Title: sendrec() / send() / receive()


Due to the microkernel design of Minix, user processes request operations from the network service through messages. However, user processes never send messages directly to the network service. Instead, user processes send messages to the file system, which then relays the messages to the network service. In the same manner, the network service never sends messages directly to the user processes. The network service sends messages to the file system, which then relays the messages to the user processes.

Below is a more detailed description of how messages are passed.

During the initialization of the kernel, the idt[] (Interrupt Descriptor Table) table is configured by int_gate(), which is called by prot_init() (both functions are found in src/kernel/protect.c).

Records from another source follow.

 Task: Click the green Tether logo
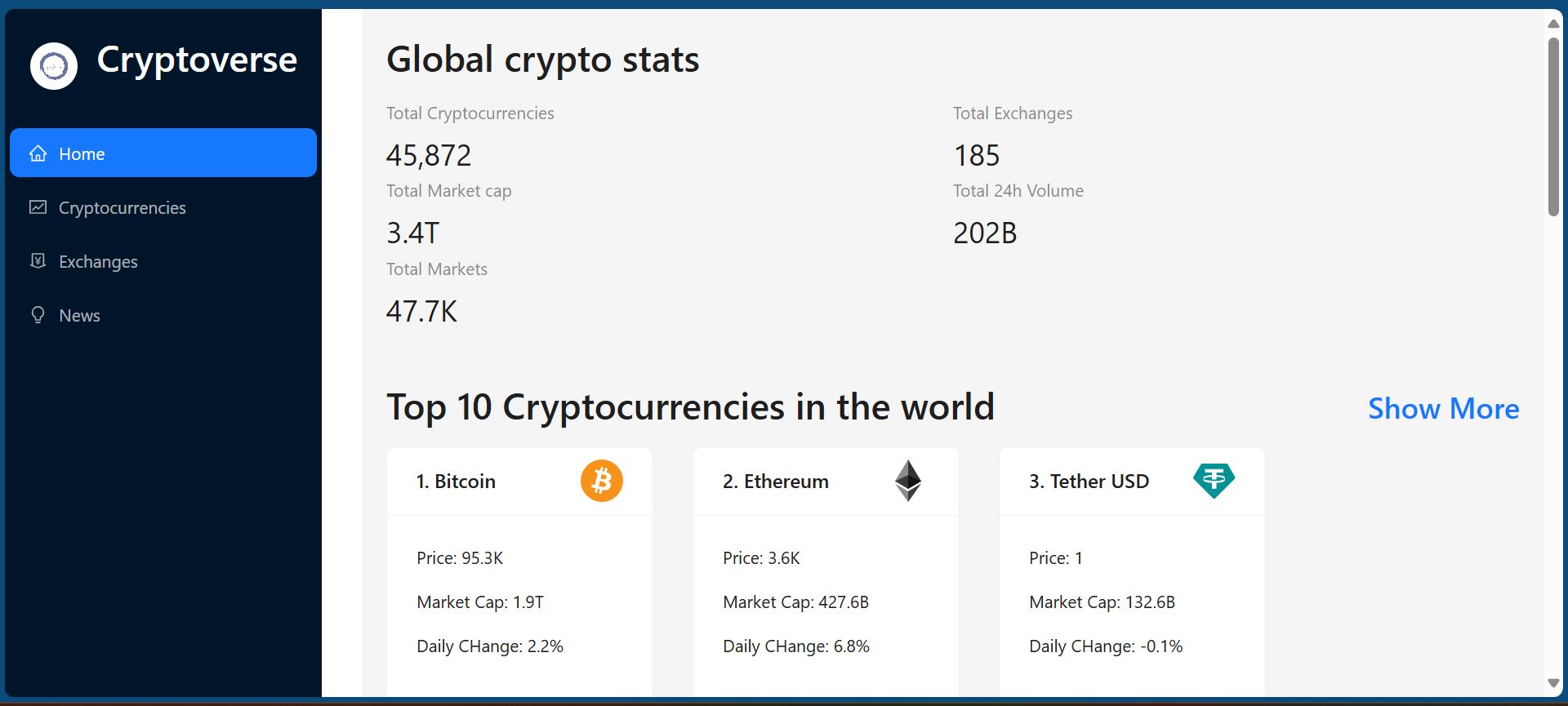click(x=1214, y=480)
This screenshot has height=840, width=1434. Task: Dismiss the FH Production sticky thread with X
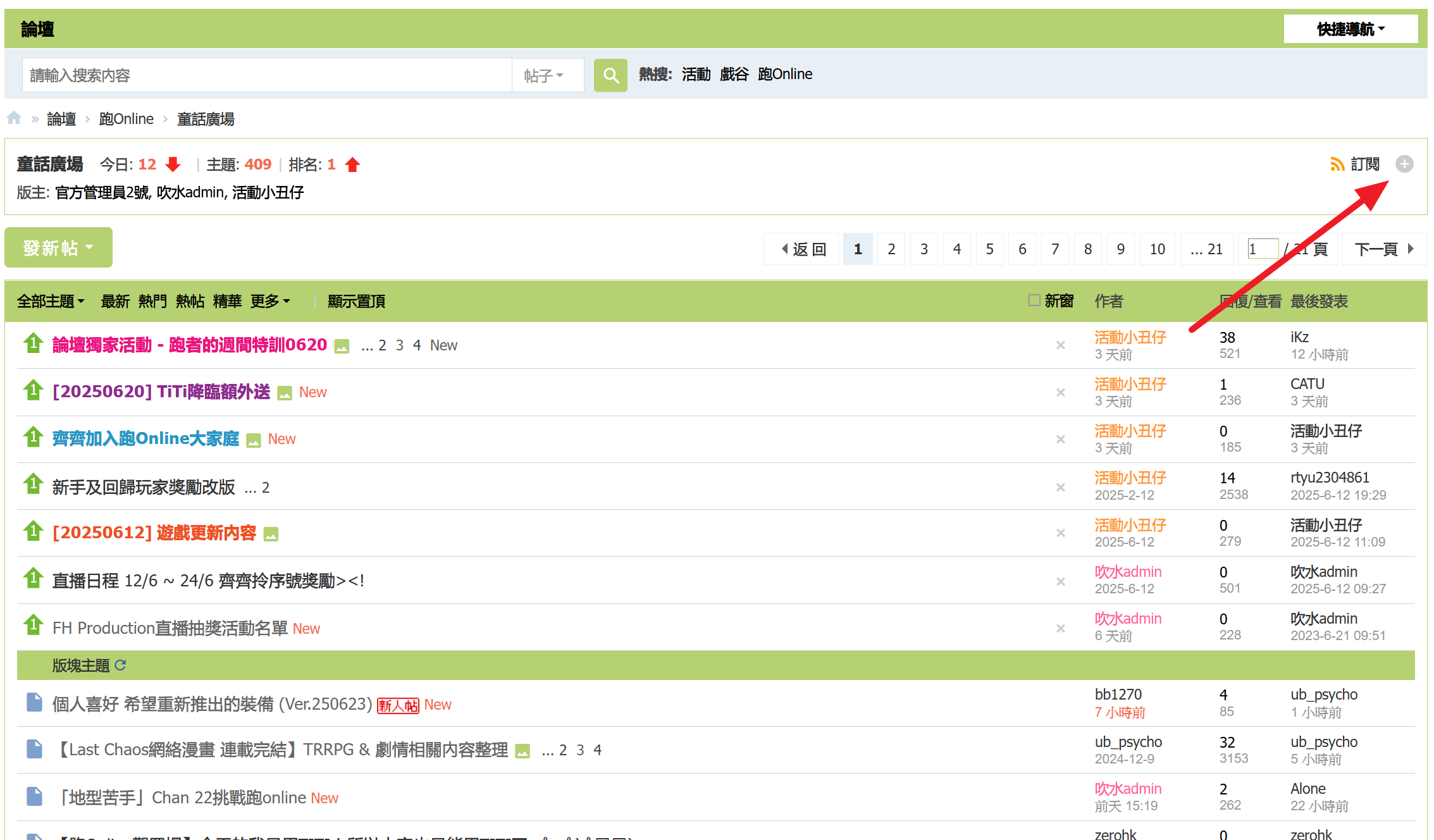[x=1061, y=628]
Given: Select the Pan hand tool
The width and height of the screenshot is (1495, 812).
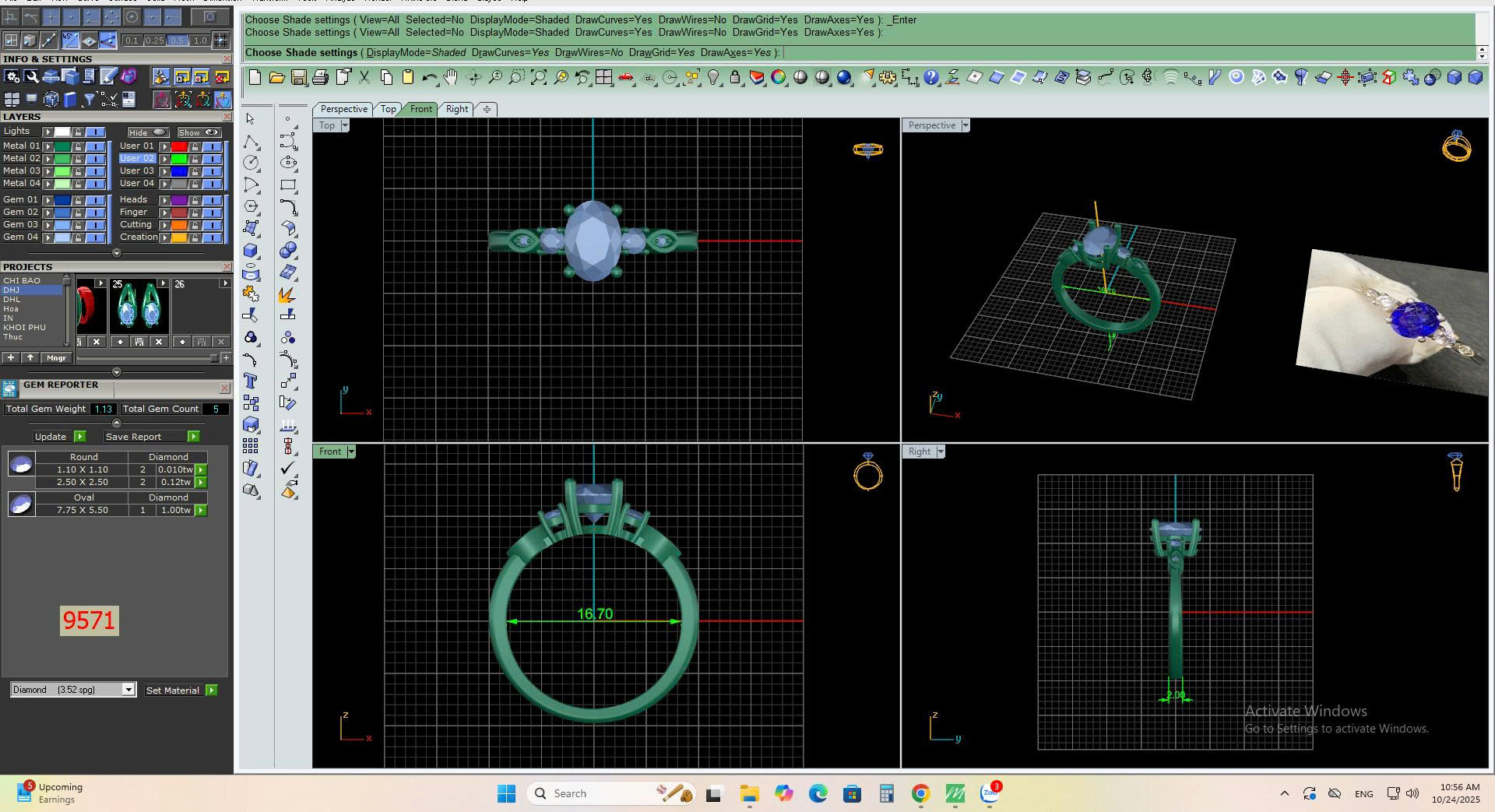Looking at the screenshot, I should tap(451, 77).
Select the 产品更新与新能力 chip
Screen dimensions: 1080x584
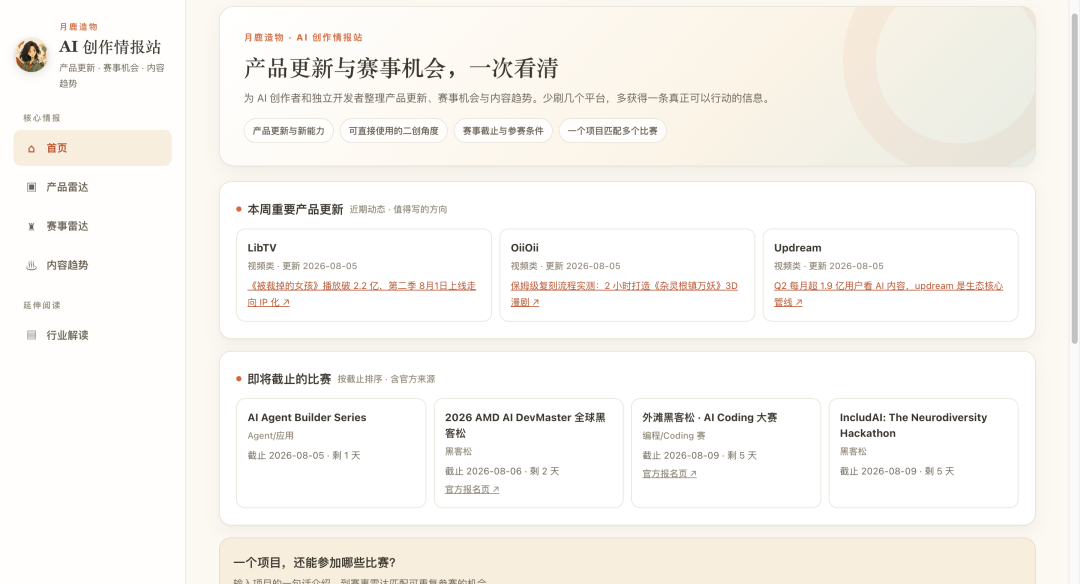tap(289, 131)
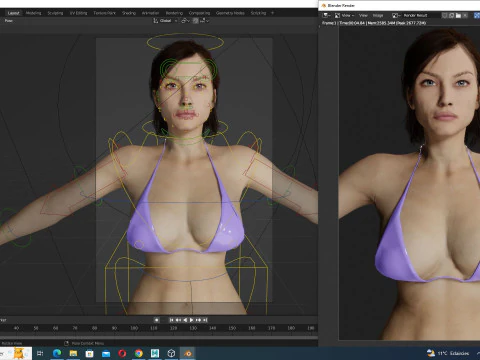Click the open image folder icon

(458, 15)
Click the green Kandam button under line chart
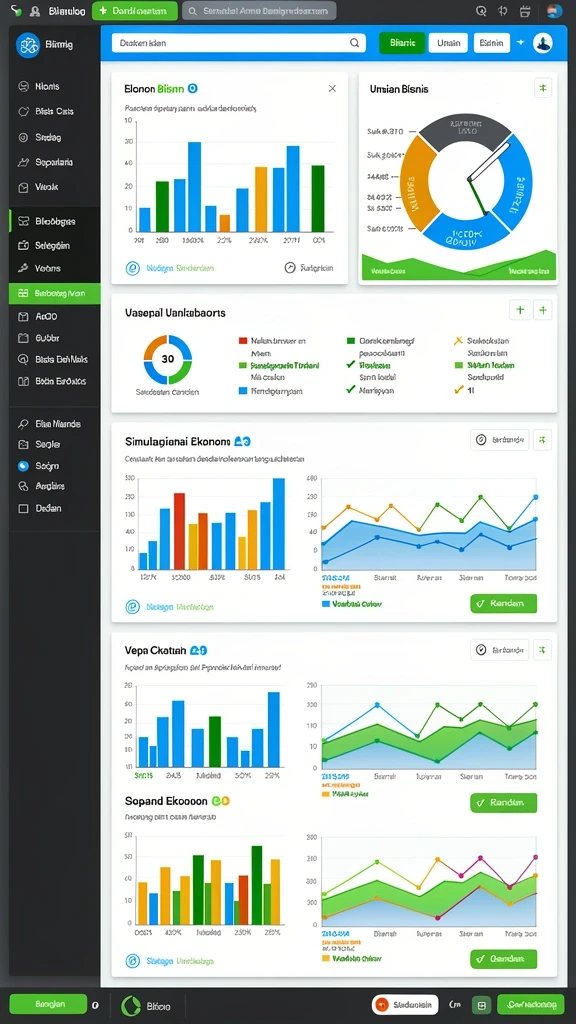This screenshot has width=576, height=1024. click(504, 603)
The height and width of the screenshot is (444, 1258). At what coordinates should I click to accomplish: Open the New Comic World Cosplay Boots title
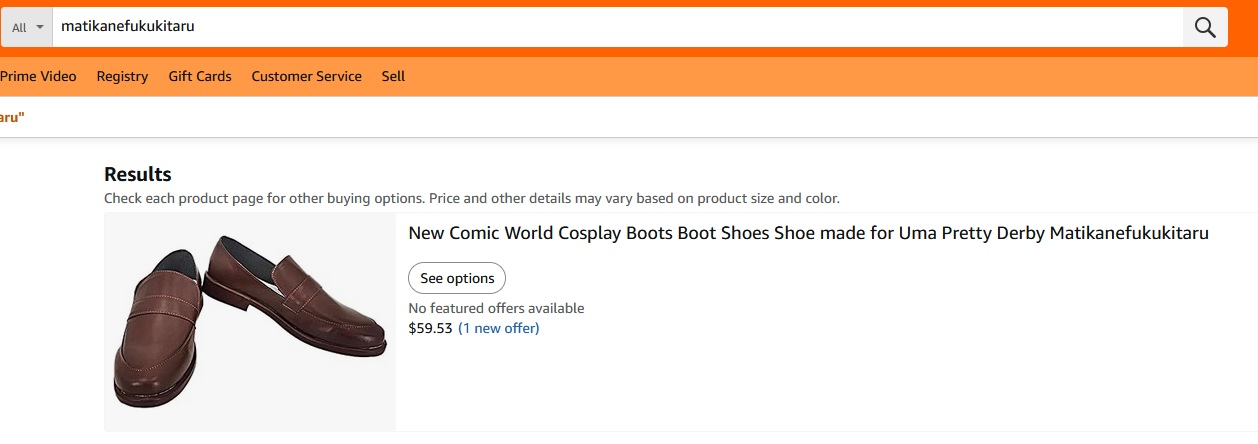(808, 233)
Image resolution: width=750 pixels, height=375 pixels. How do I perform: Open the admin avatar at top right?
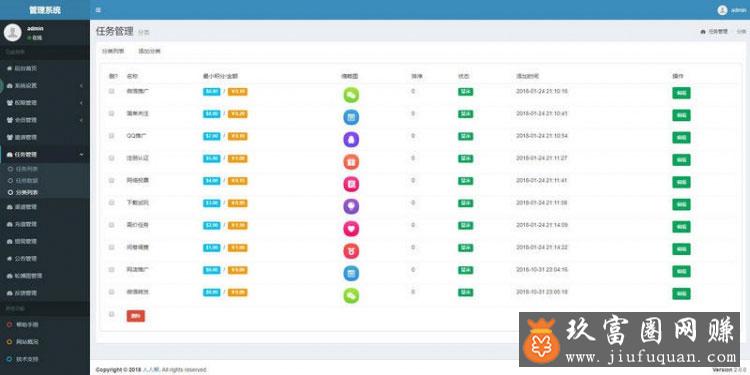click(x=722, y=10)
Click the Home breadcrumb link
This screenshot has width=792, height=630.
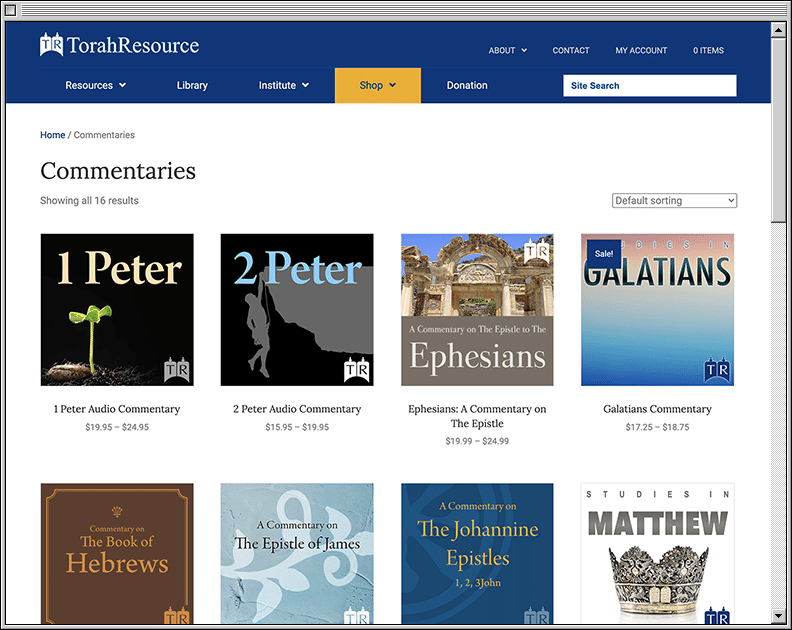click(x=52, y=135)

When the kernel, a service, or a user process makes a system call, they are sending the file system a message by indirectly calling sendrec(). For example, if a process opens a file descriptor (from _open.c):

PUBLIC int open(name, flags)

_CONST char *name;
int flags;
#endif
{
va_list argp;
message m;

va_start(argp, flags);
if (flags & O_CREAT) {
       m.m1_i1 = strlen(name) + 1;
       m.m1_i2 = flags;
       m.m1_i3 = va_arg(argp, Mode_t);
       m.m1_p1 = (char *) name;
} else {
       _loadname(name, &m);
       m.m3_i2 = flags;
}
va_end(argp);
return (_syscall(FS, OPEN, &m));
}
open() builds a message and then passes it into _syscall() (defined in syscall.c):

PUBLIC int _syscall(who, syscallnr, msgptr)

int who;
int syscallnr;
register message *msgptr;
{
int status;

msgptr->m_type = syscallnr;
status = _sendrec(who, msgptr);
if (status != 0) {
       /* 'sendrec' itself failed. */
       /* XXX - strerror doesn't know all the codes */
       msgptr->m_type = status;
}
if (msgptr->m_type < 0) {
       errno = -msgptr->m_type;
       return(-1);
}
return(msgptr->m_type);
}
As seen above, _syscall() calls _sendrec() with a pointer to the message as the second argument.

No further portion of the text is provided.